Luis De Javier: “It’s about breaking boundaries”
The Spanish designer showed his first collection at London Fashion Week earlier this year – to rave reviews. Meet the man behind the sexy leathers and mythical horns as seen in Ashnikko’s latest music video, and up and down your Instagram feed.
Sex sells. An old fash-un trope that Spanish designer Luis De Javier is proudly wearing on his sleeve. Daring leather. Mythical horns. Skin. Skin. Skiiiiiin. It’s a little bit tacky, too, which is just the way he likes it. Earlier this year he made his London Fashion Week debut with a show titled El Invitado (meaning a guest invited to celebrate).
Having previously worked under Vivienne Westwood and Gareth Pugh, his AW20 collection showcased clear influence from his ex-bosses tutelage. Models marched down a red-carpeted runway before a front row packed with club kids and drag queens, and the looks were skin-baring, sculpted, and worn with sex-positive pride – g‑strings and all.
De Javier grew up in a small coastal town around 40 minutes away from Barcelona. He calls it “the gay town of Spain”, and it’s where he first came into contact with the world he is so involved in now. The sun was shining, the parties were rife, tanned bums were on show. Meanwhile, little Luis was sitting at home watching what he calls the Spanish version of MTV, gawping at early-2000s R&B and reggaeton music videos.
“I’ve always been creative, ever since I was a little kid,” he says. “I’d sit and watch these music videos with all the women in mini skirts and all that. Everything was so daring, and I loved that from the age of six-years-old. It started then!”
Growing up in a conservative household meant he had to put his interests to one side until he moved to Barcelona aged 19, to study fashion design at IED. It was here he developed his design skills, moving concepts from 2D to 3D. Even at that point, the designer admits he still had a lot to learn to get to where he is now.
“It was quite tough because a lot of people in my class had been designing since they were [young],” he explains. “They had been doing courses in sewing, or their parents were designers or artists.” De Javier struggled to make his mark up until his final year, when he was living with his grandmother close to the university campus due to struggling with paying rent.

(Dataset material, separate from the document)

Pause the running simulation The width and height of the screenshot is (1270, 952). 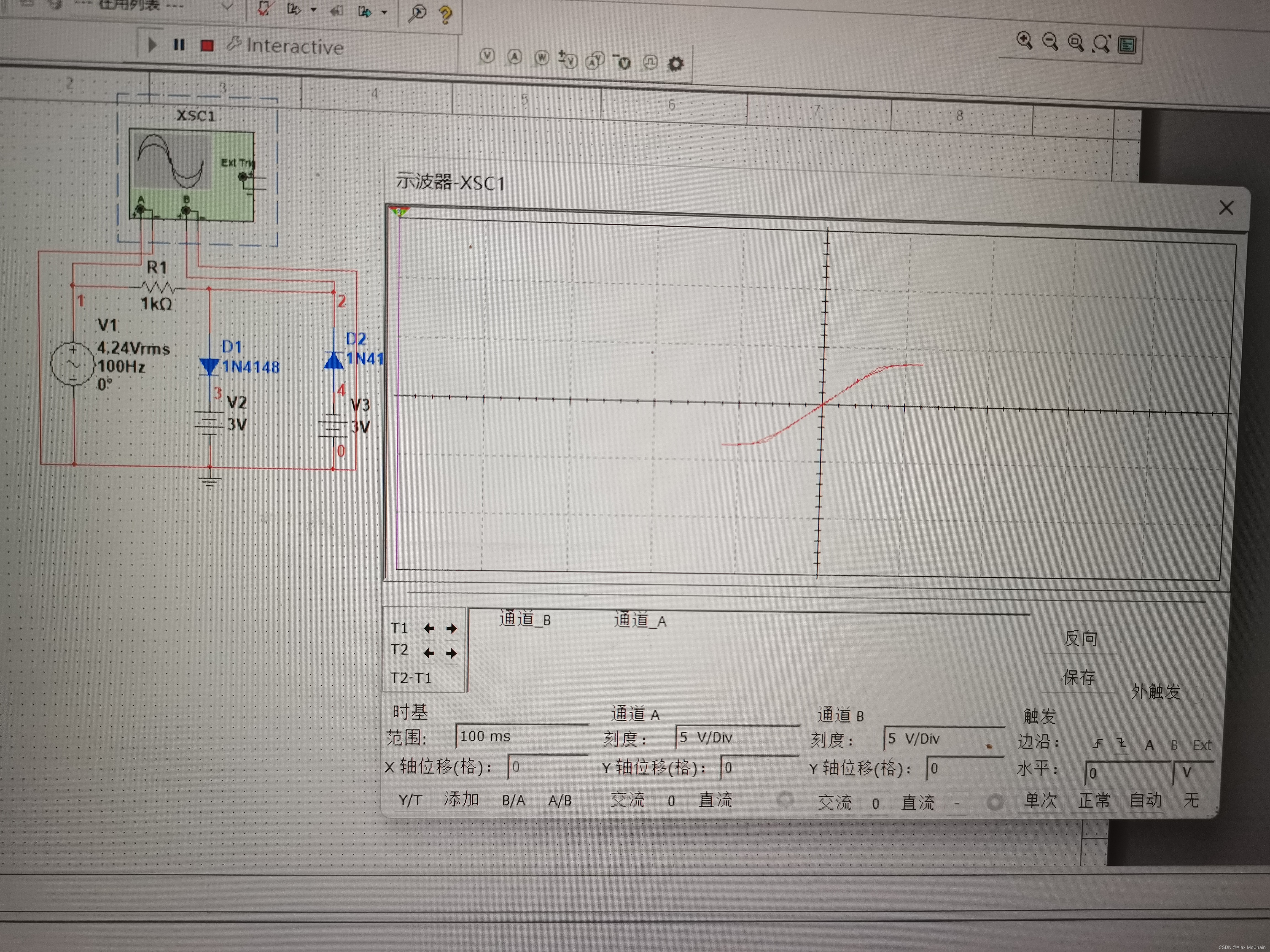coord(179,45)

It was an unlikely turn of events, while living with his grandma, that saw him leap from so-so student to Proper Designer. He dived headfirst into Barcelona’s underground techno scene where he found an accepting circle of people ready to welcome him with sweaty arms. Before long he was leaving the house in miniskirts and make-up – which he admits confused, and worried, his grandmother.
“It was the point where I realised I don’t have to follow the rules society has told me up until [now],” he says. “I met all these amazing people that interested me, and everything was so daring and inspiring.”

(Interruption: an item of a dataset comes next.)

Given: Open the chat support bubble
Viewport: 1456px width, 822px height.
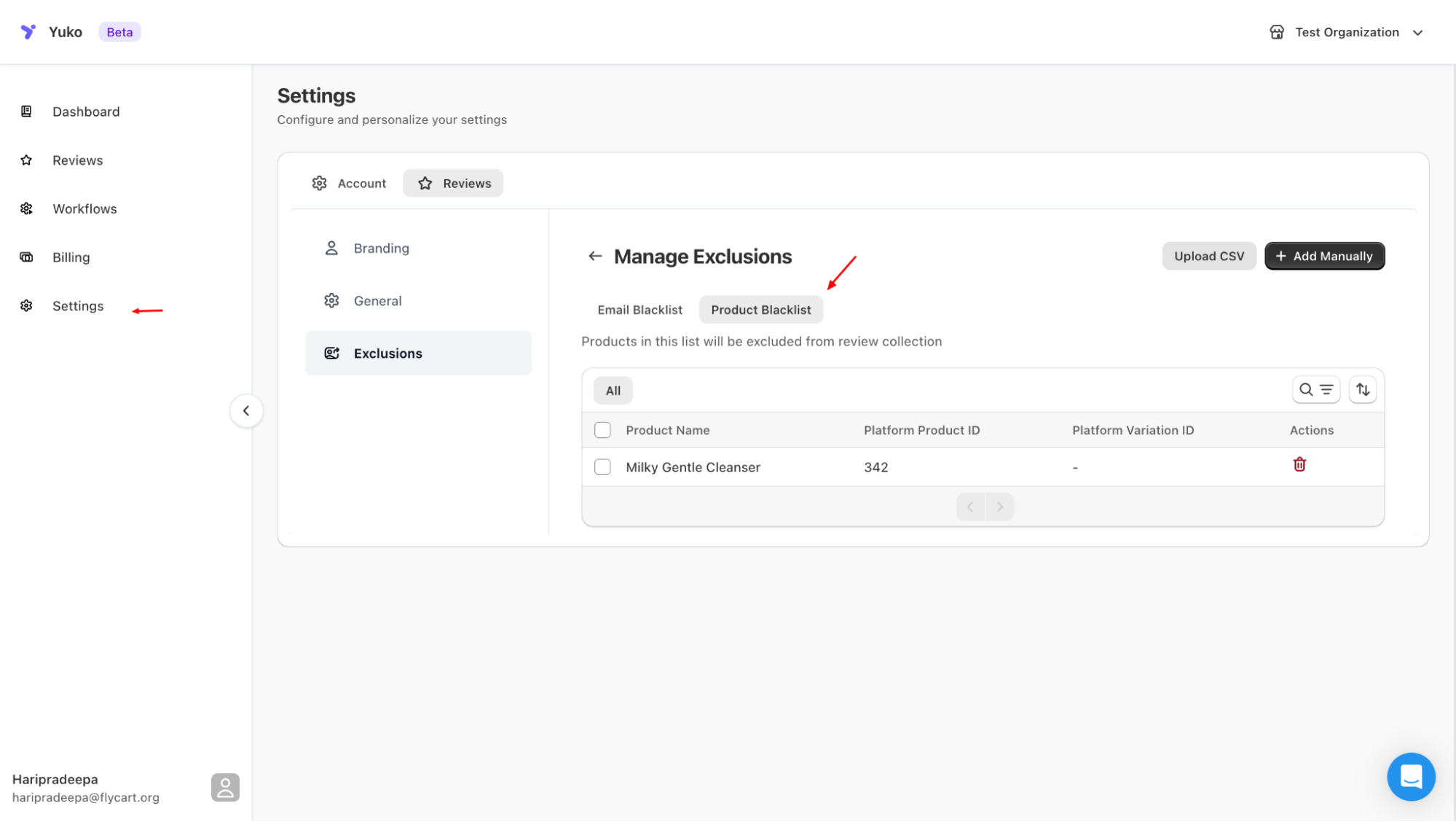Looking at the screenshot, I should click(x=1410, y=776).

Everything came together for De Javier in his final year. He met the people, he knew how to design, and he felt good. Quickly after graduating, the designer moved to London and immersed himself in east London’s queer club nights, meeting the people he now calls his close circle of friends, inspired by how they “don’t follow guidelines”.
De Javier’s designs aren’t for the faint of heart – but fashion never was about being shy. He explains that his goal is to create “moments”, never wanting to make clothes for the sake of making clothes. It’s about a bulging package – crazy visuals, thumping music, models enjoying themselves. But the designer is quick to point out that while he’s having fun, his clothes are as much about a social and political message as they are about sex.

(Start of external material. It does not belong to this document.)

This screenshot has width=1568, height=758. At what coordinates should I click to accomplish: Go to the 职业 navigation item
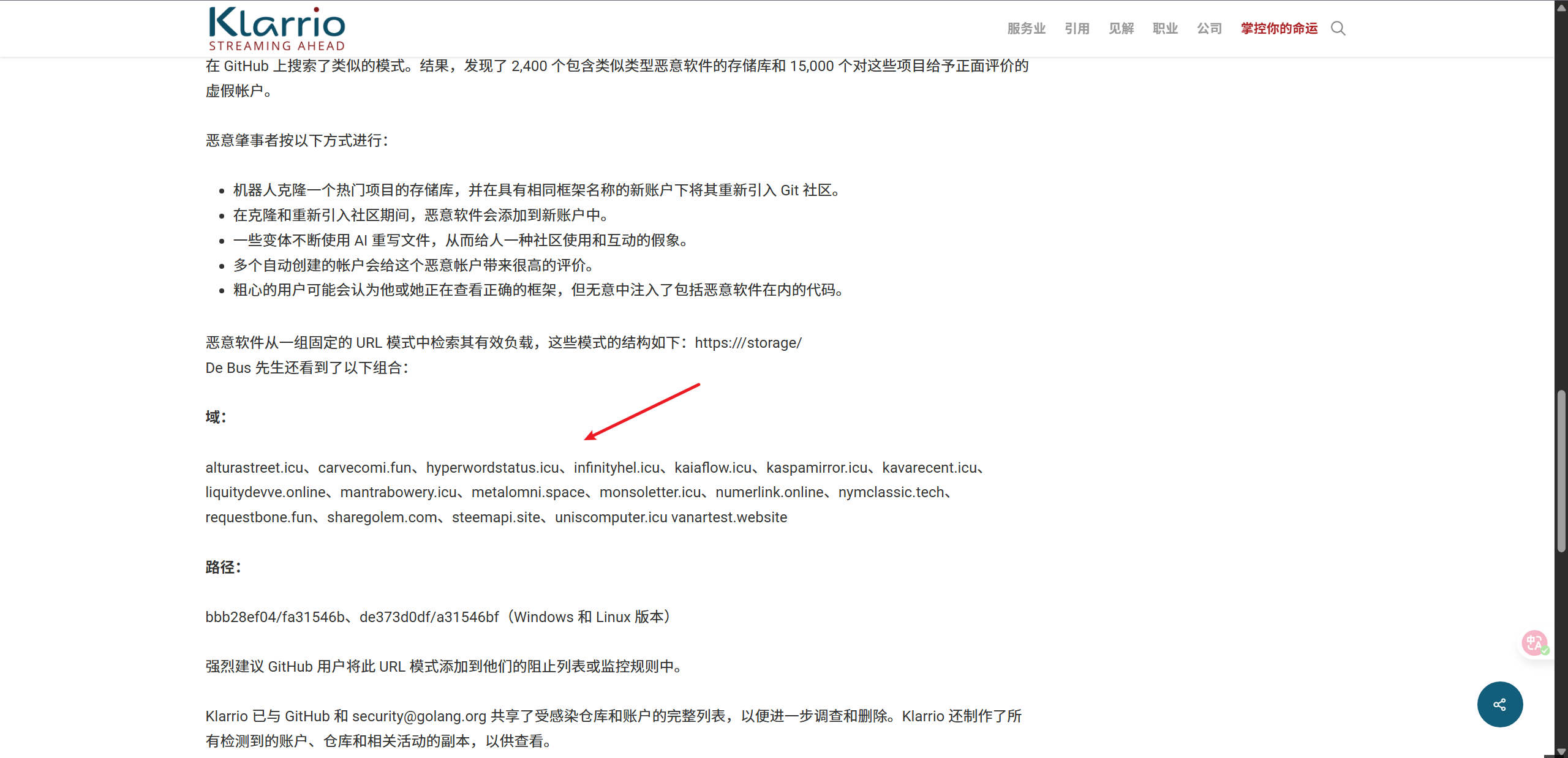(x=1165, y=28)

His show in February was as diverse as the club nights he regularly attended pre-Covid – an important statement for Luis De Javier, the brand. His clothes are about embracing the alternative, rather than replicating the normal. When he started out, De Javier says his ideal customer was a “really cunty man that didn’t give a fuck” – a statement on masculinity being about wearing whatever you wanted. These days, it’s not so far removed.
“It’s about breaking boundaries,” he says. “My clothes are for anyone that wants to be daring and doesn’t care about anything, or anyone!”